Single by The Roc Project feat. Tina Arena

from the album Vous êtes toujours là
- Released: April 22, 2003
- Genre: Electronic
- Length: 3:47
- Label: Tommy Boy
- Songwriters: Reich, M./Malm, S./Lewis, P./Hallberg, P./Checo, R./Lorenzo, A.

Tina Arena singles chronology
| "Je te retrouve un peu" (2003) | "Never (Past Tense)" (2003) | "Italian Love Song" (2004) |

= Never (Past Tense) =

"Never (Past Tense)" is a song by American electronic music group the Roc Project, released in 2003. The original recording features the group's lead vocalist Tina Novak, but due to Ray Roc and Novak being signed to different record labels, Australian vocalist Tina Arena was recruited to re-record the vocals for the single release. Later, with record label issues cleared up, Novak appeared as the vocalist on all tracks of the Roc Project's first album, released in early 2003, but the album also included the version of "Never (Past Tense)" with Arena's vocals. This version also appeared on Arena's album Vous êtes toujours là.

^^^^^^^^

◆ Goal of the exercise:
Reproduce the portion of the song entry that opens with the words containing "from the album" and closes with "P./Checo, R./Lorenzo, A.", replacing "Length" with "Duration".

◆ Data section:

^^^^^^^^

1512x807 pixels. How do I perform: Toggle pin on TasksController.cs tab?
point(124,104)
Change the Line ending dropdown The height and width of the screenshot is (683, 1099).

^^^^^^^^

◆ The reply:
from the album Vous êtes toujours là
- Released: April 22, 2003
- Genre: Electronic
- Duration: 3:47
- Label: Tommy Boy
- Songwriters: Reich, M./Malm, S./Lewis, P./Hallberg, P./Checo, R./Lorenzo, A.